Strategies for Parents to Avoid Hypothermia

Thermal protection concerns do not end once you leave the hospital along with your newborn. There are some useful strategies that parents can employ to keep their baby warm, safe, and healthy.

Maintaining Skin-to-Skin Contact With Kangaroo Care

As noted above, a mother and her newborn should be kept together. A popular strategy to do this is known as kangaroo care. Particularly useful for preterm newborns, kangarooing is a technique that helps maintain the temperature of the newborn, increases the availability of breastfeeding, and improves mother-infant bonding.

Kangaroo care involves the following steps:

  • Keep the baby naked over the mother’s chest, inside her clothing.
  • Let the baby feed as often as they want, but the position of the mother must allow the baby to stay upright.
  • Keep the baby in warm environments. If the temperature is too low, properly dress them, making sure to cover his or her head.
  • Visit a doctor for regular checkups, vaccinations, and to record weight changes.
  • If the mother is not close to the baby, any other family member must perform the method, and the baby must be covered in a warm blanket or several layers of clothing.

If the baby is born with no sign of distress not too prematurely, then this method can be administered to him or her at home. However, if the baby is born underweight, then they may need special care. Consult with a doctor to discuss the best approach for your specific circumstances.

Maintaining Temperature During Transport

From the moment a parent is able to take their newborn home, they should be aware of the importance of maintaining their baby’s body temperature. This is particularly important during transport, where environmental conditions can change drastically and babies may be exposed to areas with many germs.

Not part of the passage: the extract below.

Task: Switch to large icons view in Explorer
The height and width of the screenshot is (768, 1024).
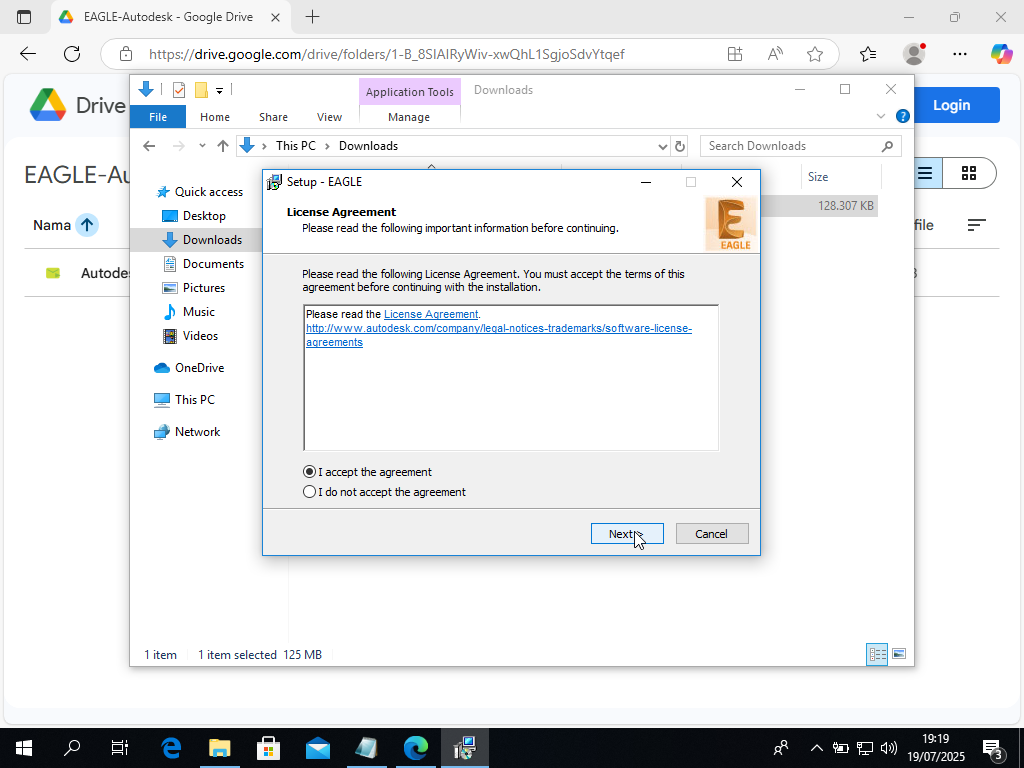Action: (899, 654)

  • Ensure that the temperature of the baby is stable before travel. Measure the baby’s temperature and always take remedial measures before traveling. If you don’t have a thermometer available, touch the child’s head, hand, feet, and abdomen to determine if they are warm.
  • While traveling, keep the baby on the chest of the mother.
  • Dress the baby suitably and cover their hands, feet, head properly. Avoid changing their clothes or undressing them too frequently.